Trump and many Republican lawmakers have continued to criticize tech companies for allegedly stifling conservative voices.
Both hearings are aimed at discussing the issue.
The hearings come just over a week after Dorsey apologized after Twitter blocked a story about Biden and his dealings in Ukraine leading to accusations of censorship and election interference.
Many say it demonstrates big tech’s bias towards the left, given the fact that many anti-Trump stories have been posted and shared online without intervention despite denials from the President or conservatives over the years.
Dorsey tweeted that his company’s actions had been ‘unacceptable’ and explained there had been a lack of communication surrounding Twitter’s decision which was ‘unacceptable’ but that he stood by the decision to block it.
‘Our communication around our actions on the NYPost article was not great.
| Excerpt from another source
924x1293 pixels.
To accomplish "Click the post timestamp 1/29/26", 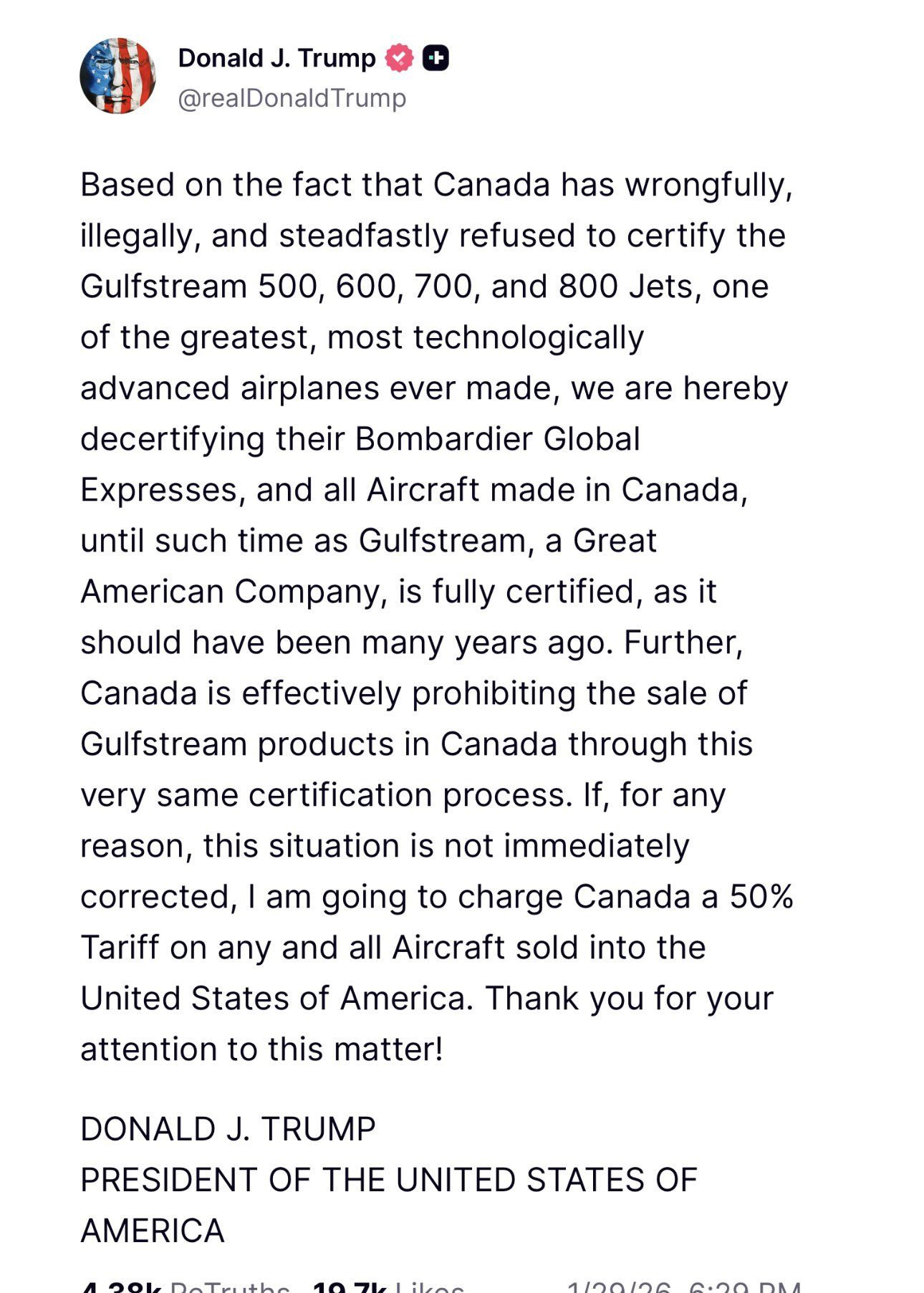I will pos(683,1287).
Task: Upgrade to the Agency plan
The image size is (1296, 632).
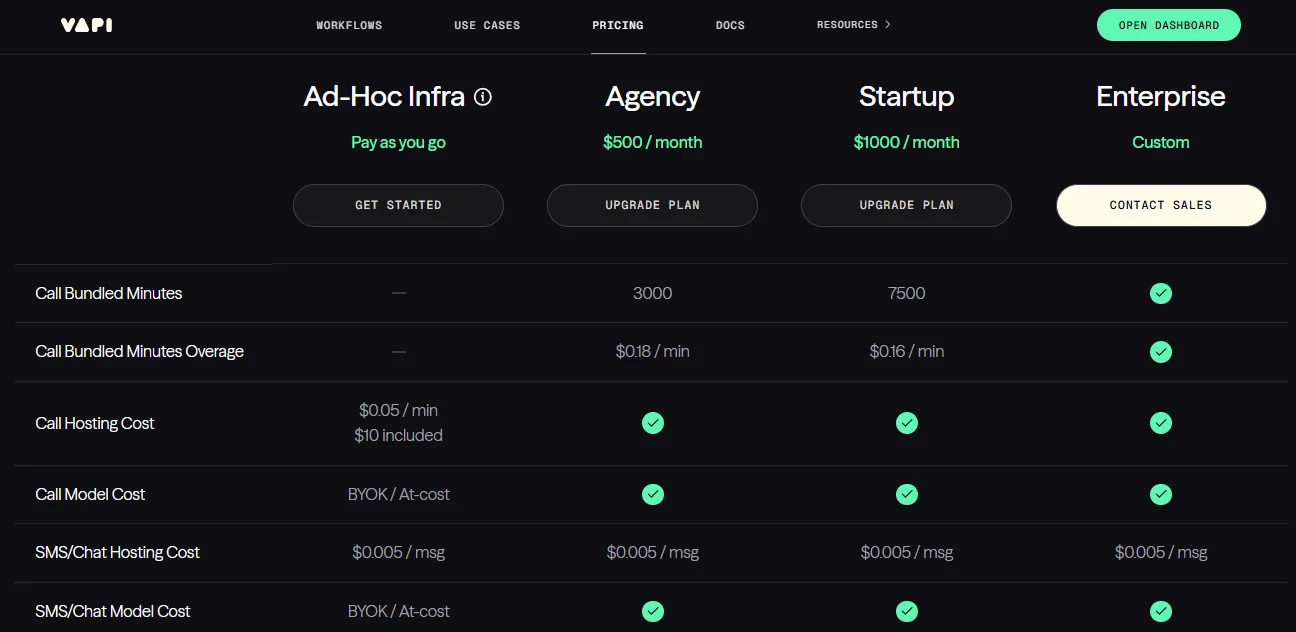Action: coord(652,205)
And blocking URL sharing via tweet or DM with zero context as to why we’re blocking: unacceptable,’ he said.
He then linked to a statement from the company that said it was restricting the link because ‘personal and private information’ had been shared in the story.
Hunter and Joe Biden. The Post story suggests that Joe, while VP, had a meeting with a Ukrainian businessman after being introduced to him by Hunter, eight months before pressuring Ukrainian officials to fire a prosecutor who was investigating the businessman
The Post story says that the former vice president met with Ukrainian businessman Vadym Pozharskyi, as associate of his son Hunter, months before Biden would pressure Ukrainian officials to fire a prosecutor who was investigating Pozharskyi’s firm.
Twitter claimed that they placed the restrictions on the articles as they contained personal information such as phone numbers, as well as information that had been hacked.
‘The images contained in the articles include personal and private information — like email addresses and phone numbers — which violate our rules,’ the company stated.
‘We also currently view materials included in the articles as violations of our Hacked Materials Policy.
‘Commentary on or discussion about hacked materials, such as articles that cover them but do not include or link to the materials themselves, aren’t a violation of this policy.
‘Our policy only covers links to or images of hacked material themselves,’ it concluded.
Facebook and Twitter were accused of ‘election interference’ for throttling the article.
Facebook claimed it needed to be independently verified by fact-checkers before it could be shared on their platforms.
The social network decided to ‘reduce distribution’ of the article until it has been verified by its own, third-party ‘fact checkers’.
In an editorial, the New York Post also refuted the hacking claims, stating that the original story explains where the material came from.
‘Our story explains where the info came from, and a Senate committee now confirms it also received the files from the same source,’ it hit back.